Last week, MERSCORP, Inc. successfully defended itself against a suit filed by a county recorder that claimed that the company's practice of refusing to record or pay for the recordation of promissory note assignments unjustly enriches the company to the detriment of the county recorder. The Seventh Circuit Court of Appeals summarily affirmed dismissal of the suit without the need for briefs. Macon Cty. v. MERSCORP, Inc., --- F.3d --- (7th Cir., no. 13-3251, Jan. 30, 2014).
MERSCORP, Inc., commonly referred to as Mortgage Electronic Recording Systems, or “MERS,” operates an online system for tracking assignments of mortgage loans. A bank that obtains a mortgage can register with MERS and assign the mortgage to MERSCORP, Inc., which then records it in the county in which the mortgaged property is located. This provides notice to subsequent purchasers and creditors of the property.
Even though MERSCORP is the mortgagee of record, the assignment of a mortgage to it is not substantive. MERSCORP is not the lender; and as it does not pay the assignor for the assignment of the mortgage, it does not become the lender – in fact it has zero financial interest in the mortgage.
The purpose of assigning a mortgage to MERSCORP is to enable repeated assignments of the mortgagor’s promissory note to successive lenders – usually other banks. These assignments are not recorded in the county land registries because they are not assignments of mortgages or other property interests. So the first assignee can assign the mortgagor’s promissory note to another financial institution without the assignment being recorded in a public-records office, and the second assignee to a third, and so on. The MERS process facilitates, by streamlining, successive interbank sales of mortgage notes.
In this case, Macon County, Illinois, sued MERSCORP, Inc. claiming that its process of transferring notes without recording mortgage assignments constituted unjust enrichment in violation of Illinois law. In its decision, the Seventh Circuit Court of Appeals noted that MERS is no more engaging in unjust enrichment than any other business is when it undersells the competition. The court also analogized MERS to a taxpayer that takes lawful advantage of a loophole in the Internal Revenue Code and stated that, "no one believes that the taxpayer should have to disgorge his savings just because he took advantage of a legal loophole."

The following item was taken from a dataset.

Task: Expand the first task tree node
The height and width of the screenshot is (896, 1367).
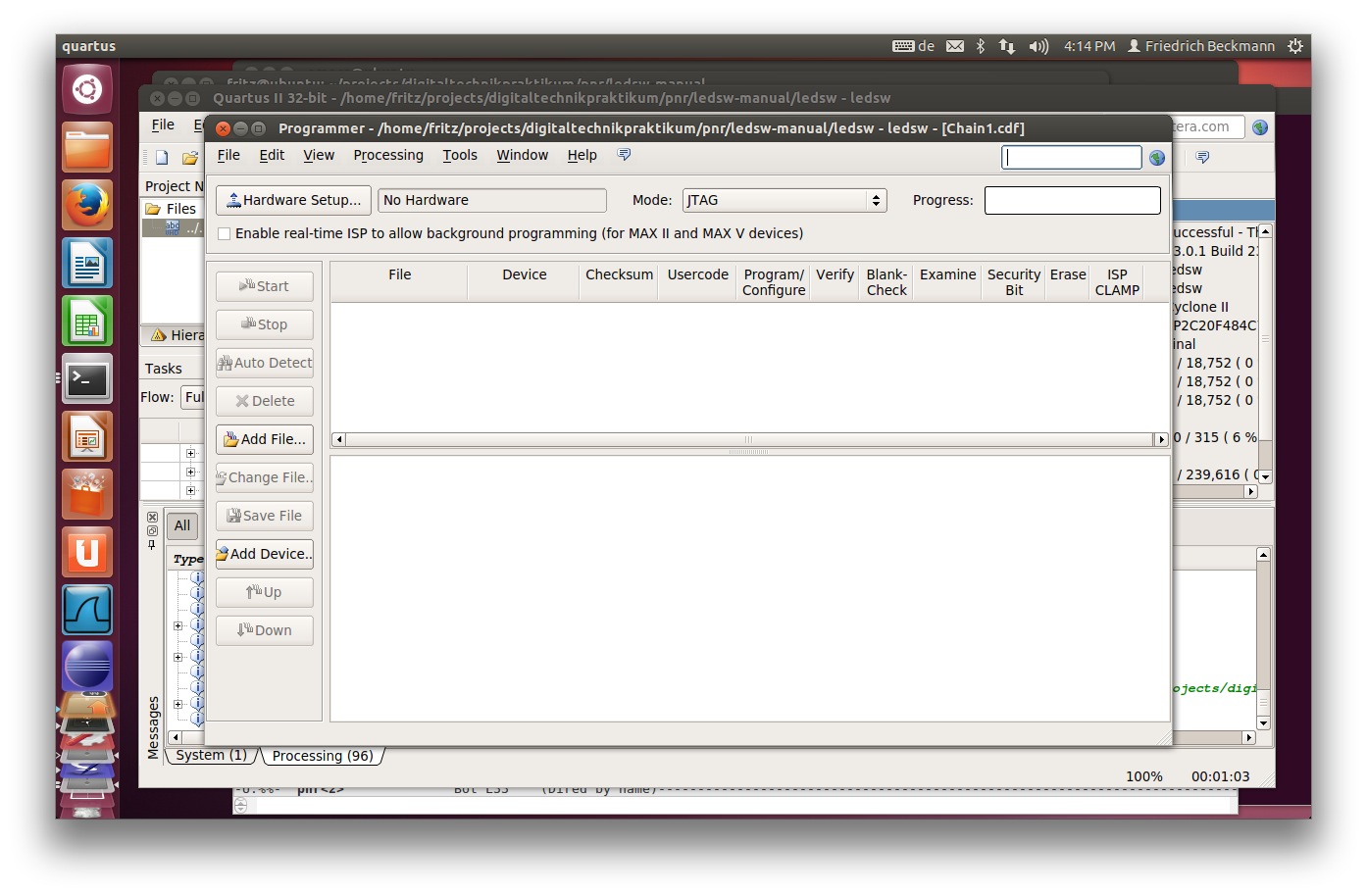Action: point(190,453)
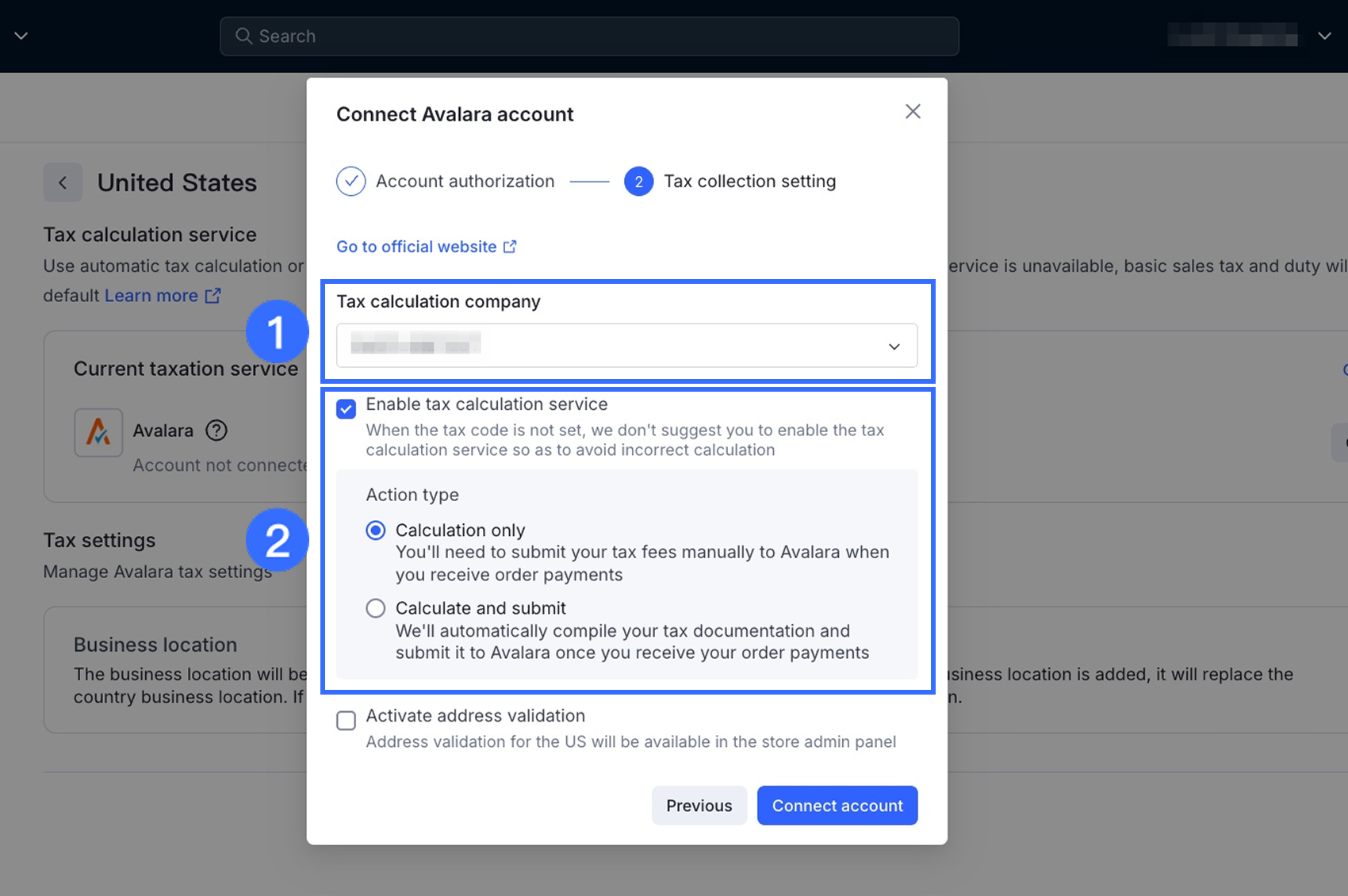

Dismissal of the case constitutes a good result for MERSCORP, Inc. and the banks that use its services. However, the continuation of the MERS process means that potential problems in foreclosure cases may continue for lenders that use the MERS system.
To illustrate, a commonly used defense in foreclosure cases is to argue that the foreclosing lender lacks “standing” (a legally recognized interest in the property that gives the lender the right to file the foreclosure) because the lender that is foreclosing is not the original lender in the case. Cognizant of irregularities in some foreclosure files, courts often require lenders to trace all assignments of a note from the original lender to the foreclosing lender before the court will enter a judgment. As the MERS system does not result in the recording of assignments, it can become difficult to track down and obtain proof from the various assignee lenders that purchased and sold the note. At least one court has required a lender to obtain affidavits from every holder in the “chain of title” of a promissory note to prove that the lender acting as the plaintiff had standing to sue (even when the original, and endorsed, promissory note was shown to the court).
Foreclosures are sometimes delayed for months while proof of standing is obtained. If MERS recorded assignments, then proving the chain of title of an obligation would simply be a matter of providing the court with certified copies of the recorded assignments. The Macon County case, however, will ensure that the MERS method of recording only a mortgage and not assignments of notes will continue into the foreseeable future.